SACRAMENTO -- When the archives have been recovered and the names counted, the experts who made the decisions that climaxed with three dozen snapped steel bolts on the new Bay Bridge in March may fill an auditorium.
In a nearly three-hour grilling before the state Senate Transportation Committee Tuesday afternoon about the embarrassing engineering failure and a possible delay in the bridge's scheduled Sept. 3 opening, Caltrans Director Malcolm Dougherty pointed to a list of teams populated with federal, state and private engineers, and academic engineering institutions including the National Science Academy, who were involved in the decision more than a decade ago.
"We had a lot of expertise at the table," Dougherty testified. " ... The decision (to use the type of high-strength steel bolts that broke) was reviewed by material testing engineers, corrosion experts, consultants and the engineers of record at T.Y. Lin and Moffatt Nichol. There was experience using these bolts. It wasn't risky."
Committee Chairman Mark DeSaulnier of Concord and Sen. Anthony Cannella, R-Ceres, who is a licensed civil engineer, appeared unimpressed with the expertise argument and repeatedly asked for easier-to-understand explanations of who, what, when and where.
The senators hoped for answers, but the hearing plowed little new ground.
Instead, the leaders of the three agencies managing the construction project promised an update by the end of the
month on who and how the bolts were selected, plus word on whether the repairs will be done in time to open the bridge as scheduled.
"My frustration stems from my inability to tell my constituents from Contra Costa and Alameda counties, who are a large portion of the commuters on that bridge, that it will be safe and that it is a value well spent," DeSaulnier said. "Sitting here today, I don't know if I would vote for that design given the benefit of hindsight."
Caltrans, the California Transportation Commission and the Bay Area Toll Authority have been scrambling for more than two months to explain why 32 of 96 beefy steel anchor rods, 3 inches in diameter and from 17 to 24 feet long, broke in the massive pier east of the main span tower.
The disclosure has shaken public confidence and cast doubt on the structural integrity of the world's largest single self-anchored suspension bridge just months before the $6.4 billion span was scheduled to open after more than 10 years in construction.
To help bolster public opinion, the agencies have asked and the Federal Highway Administration has agreed to review its bolt testing process and the proposed repairs.
Technically, engineers blame the fractures on a well-known phenomenon in high-strength steel fasteners subject to high levels of tension, where hydrogen atoms invade the spaces between steel's orderly crystalline molecules and weaken it. The stronger the steel and the higher the tension, the more susceptible it is to hydrogen fractures.
Questions remain unanswered about why bridge designers chose to deviate from general industry and state warnings and use superstrong galvanized steel that is prone to this type of failure. That type of steel was used for 2,306 fasteners on the span.

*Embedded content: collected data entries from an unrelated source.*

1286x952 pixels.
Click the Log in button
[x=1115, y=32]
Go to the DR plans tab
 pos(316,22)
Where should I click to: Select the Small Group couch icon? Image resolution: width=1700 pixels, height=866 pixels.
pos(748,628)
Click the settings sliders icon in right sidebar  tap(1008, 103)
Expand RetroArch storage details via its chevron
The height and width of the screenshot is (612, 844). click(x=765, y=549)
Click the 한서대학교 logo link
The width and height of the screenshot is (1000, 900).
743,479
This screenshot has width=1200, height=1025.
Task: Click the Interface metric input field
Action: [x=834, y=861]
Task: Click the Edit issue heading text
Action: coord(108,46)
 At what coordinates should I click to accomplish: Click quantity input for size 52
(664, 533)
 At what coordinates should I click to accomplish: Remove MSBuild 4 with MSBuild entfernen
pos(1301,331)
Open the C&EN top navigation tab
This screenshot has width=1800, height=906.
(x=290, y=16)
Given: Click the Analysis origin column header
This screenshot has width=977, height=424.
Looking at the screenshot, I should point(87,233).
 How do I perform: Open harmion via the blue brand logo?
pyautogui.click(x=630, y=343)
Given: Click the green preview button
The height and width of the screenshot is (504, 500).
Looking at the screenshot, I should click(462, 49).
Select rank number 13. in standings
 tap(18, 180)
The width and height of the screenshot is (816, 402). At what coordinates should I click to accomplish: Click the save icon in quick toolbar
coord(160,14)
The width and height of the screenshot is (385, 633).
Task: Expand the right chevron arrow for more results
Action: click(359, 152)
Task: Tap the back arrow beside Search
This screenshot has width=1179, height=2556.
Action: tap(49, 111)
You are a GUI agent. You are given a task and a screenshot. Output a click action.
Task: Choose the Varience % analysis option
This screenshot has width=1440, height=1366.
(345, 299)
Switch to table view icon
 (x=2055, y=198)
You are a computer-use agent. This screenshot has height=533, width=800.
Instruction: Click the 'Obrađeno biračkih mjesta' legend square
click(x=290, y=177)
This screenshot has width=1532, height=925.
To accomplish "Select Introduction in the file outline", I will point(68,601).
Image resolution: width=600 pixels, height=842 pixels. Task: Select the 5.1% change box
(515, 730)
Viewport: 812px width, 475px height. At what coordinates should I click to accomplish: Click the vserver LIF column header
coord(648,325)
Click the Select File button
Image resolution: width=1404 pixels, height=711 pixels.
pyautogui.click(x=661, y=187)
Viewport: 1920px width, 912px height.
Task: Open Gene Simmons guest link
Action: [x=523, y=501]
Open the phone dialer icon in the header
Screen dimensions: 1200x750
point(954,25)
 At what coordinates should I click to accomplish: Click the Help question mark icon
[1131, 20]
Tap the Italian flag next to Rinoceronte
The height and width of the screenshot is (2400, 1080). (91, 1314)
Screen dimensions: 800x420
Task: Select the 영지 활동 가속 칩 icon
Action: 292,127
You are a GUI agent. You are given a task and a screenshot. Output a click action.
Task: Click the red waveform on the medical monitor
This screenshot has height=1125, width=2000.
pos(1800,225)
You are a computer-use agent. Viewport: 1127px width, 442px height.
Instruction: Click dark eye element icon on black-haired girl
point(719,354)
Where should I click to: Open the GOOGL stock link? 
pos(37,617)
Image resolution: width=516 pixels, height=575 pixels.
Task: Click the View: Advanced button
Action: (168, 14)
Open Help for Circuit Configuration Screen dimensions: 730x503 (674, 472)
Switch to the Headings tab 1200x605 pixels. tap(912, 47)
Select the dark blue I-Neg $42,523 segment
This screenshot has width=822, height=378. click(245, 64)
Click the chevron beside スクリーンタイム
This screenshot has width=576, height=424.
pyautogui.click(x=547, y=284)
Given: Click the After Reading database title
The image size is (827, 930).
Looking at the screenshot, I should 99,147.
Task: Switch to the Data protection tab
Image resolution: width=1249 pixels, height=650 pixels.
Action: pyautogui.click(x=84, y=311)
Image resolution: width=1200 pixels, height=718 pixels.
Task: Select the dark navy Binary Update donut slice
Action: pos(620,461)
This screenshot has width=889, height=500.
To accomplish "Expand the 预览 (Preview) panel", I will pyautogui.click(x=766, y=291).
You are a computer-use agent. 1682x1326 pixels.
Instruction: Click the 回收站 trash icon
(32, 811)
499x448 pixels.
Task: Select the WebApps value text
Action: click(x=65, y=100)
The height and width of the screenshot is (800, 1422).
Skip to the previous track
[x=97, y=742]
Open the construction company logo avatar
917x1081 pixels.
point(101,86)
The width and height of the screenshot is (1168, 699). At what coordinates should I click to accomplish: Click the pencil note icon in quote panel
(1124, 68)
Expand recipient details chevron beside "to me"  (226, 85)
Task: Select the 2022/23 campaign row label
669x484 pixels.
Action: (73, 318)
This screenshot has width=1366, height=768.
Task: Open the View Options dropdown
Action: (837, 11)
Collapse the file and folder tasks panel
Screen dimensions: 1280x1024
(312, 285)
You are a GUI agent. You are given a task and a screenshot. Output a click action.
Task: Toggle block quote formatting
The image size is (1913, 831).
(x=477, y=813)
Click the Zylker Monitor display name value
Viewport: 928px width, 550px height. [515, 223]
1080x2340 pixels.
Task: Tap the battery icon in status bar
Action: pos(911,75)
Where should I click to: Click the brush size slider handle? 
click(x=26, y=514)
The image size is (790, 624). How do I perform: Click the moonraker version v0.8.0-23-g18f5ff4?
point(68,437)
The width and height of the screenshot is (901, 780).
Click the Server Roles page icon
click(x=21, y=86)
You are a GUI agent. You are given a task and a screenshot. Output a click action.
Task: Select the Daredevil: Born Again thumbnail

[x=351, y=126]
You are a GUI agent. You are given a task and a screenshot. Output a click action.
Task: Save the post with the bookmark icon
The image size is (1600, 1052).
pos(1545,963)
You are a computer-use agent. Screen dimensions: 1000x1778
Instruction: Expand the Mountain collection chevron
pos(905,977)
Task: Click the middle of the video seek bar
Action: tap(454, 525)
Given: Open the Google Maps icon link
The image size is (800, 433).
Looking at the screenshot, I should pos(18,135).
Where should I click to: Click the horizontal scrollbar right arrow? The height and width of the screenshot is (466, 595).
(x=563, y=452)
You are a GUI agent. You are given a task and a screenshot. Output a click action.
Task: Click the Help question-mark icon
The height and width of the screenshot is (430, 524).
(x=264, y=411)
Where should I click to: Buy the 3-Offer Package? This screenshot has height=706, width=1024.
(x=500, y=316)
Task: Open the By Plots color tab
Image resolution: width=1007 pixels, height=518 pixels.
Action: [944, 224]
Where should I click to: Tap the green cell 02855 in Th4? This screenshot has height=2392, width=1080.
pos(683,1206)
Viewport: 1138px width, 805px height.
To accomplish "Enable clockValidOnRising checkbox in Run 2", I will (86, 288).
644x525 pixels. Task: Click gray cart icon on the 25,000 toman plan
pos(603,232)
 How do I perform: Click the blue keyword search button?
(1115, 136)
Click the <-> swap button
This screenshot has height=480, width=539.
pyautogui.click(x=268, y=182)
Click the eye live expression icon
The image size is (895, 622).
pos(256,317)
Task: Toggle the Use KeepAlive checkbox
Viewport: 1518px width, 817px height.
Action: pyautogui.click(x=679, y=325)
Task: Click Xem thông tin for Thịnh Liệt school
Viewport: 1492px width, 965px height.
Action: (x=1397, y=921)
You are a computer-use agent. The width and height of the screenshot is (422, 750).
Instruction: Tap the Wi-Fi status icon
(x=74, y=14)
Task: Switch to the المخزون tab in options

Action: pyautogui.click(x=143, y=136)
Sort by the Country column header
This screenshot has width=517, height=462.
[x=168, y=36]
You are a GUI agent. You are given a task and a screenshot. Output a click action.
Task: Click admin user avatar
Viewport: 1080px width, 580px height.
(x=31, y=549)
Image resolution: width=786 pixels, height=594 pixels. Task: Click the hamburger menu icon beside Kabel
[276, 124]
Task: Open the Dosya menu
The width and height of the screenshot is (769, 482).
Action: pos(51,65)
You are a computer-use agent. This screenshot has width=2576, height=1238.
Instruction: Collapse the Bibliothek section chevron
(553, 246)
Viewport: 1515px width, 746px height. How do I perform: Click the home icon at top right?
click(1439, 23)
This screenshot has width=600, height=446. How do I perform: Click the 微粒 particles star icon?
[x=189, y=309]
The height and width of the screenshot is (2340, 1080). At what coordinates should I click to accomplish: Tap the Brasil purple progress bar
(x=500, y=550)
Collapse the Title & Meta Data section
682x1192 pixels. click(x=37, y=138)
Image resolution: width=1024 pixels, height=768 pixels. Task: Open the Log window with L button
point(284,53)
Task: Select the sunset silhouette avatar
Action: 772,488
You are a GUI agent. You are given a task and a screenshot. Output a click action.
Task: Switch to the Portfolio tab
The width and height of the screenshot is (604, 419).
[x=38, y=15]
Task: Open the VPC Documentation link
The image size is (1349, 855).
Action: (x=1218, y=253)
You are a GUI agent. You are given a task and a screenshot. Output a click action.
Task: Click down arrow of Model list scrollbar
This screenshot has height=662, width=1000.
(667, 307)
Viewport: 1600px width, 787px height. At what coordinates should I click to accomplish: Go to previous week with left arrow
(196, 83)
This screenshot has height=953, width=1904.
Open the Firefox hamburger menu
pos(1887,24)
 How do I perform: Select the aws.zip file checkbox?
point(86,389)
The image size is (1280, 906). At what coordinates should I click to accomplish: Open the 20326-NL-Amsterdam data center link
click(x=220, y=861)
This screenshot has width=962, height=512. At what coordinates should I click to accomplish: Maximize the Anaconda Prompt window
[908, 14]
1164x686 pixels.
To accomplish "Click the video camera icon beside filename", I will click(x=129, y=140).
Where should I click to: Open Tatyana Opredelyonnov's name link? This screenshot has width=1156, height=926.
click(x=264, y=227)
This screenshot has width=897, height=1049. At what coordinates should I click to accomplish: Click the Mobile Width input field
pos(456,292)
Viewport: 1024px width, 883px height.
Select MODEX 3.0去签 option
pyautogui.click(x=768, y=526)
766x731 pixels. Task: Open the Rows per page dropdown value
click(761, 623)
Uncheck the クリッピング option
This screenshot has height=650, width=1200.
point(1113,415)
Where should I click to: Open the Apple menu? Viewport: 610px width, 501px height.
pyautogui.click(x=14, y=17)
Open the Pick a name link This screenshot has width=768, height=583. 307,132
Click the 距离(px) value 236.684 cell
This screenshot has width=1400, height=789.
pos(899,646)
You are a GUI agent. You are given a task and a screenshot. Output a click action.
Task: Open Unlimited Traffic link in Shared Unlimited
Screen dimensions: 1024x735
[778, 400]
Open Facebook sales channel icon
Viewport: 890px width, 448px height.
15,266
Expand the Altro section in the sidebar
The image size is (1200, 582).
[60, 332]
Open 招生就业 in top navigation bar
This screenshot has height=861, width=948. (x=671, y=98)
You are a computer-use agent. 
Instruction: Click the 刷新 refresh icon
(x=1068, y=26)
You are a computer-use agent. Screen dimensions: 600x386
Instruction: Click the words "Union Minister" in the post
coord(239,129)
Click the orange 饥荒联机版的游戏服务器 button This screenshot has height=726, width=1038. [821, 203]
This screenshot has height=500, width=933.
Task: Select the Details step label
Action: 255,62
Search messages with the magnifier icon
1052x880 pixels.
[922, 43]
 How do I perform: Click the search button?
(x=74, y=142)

The agencies are "hunting and pecking" for the written records of those decisions, Bay Area Toll Authority Executive Director Steve Heminger told the senators.
Many of the relevant documents were part of the first and subsequently aborted self-anchored suspension span bid that wasn't awarded when a single contractors' consortium responded with a bid for nearly double the state's cost estimate.
"This would have gone a lot faster if the records were computerized and available," Heminger said. " ... But we are getting closer. In our report (for the May 29 Toll Authority meeting), we will provide a very detailed report of who was there, what decisions they made and for what reasons."
Heminger and his colleagues also explained to senators how they will retrofit the broken bolts -- at a cost of up to $10 million -- with a steel saddle secured with cables around the seismic stabilizers called shear keys. The shear keys help control sway during an earthquake.
Caltrans is also testing other steel pieces on the bridge, including rods in the main cable anchorage and elsewhere in the eastern pier. Technicians pulled a bolt from the bottom of the tower on Saturday for testing and will remove six pieces from the ends of the 3¿1/2-inch diameter rods in the anchorage chamber, Caltrans spokesman Will Shuck confirmed.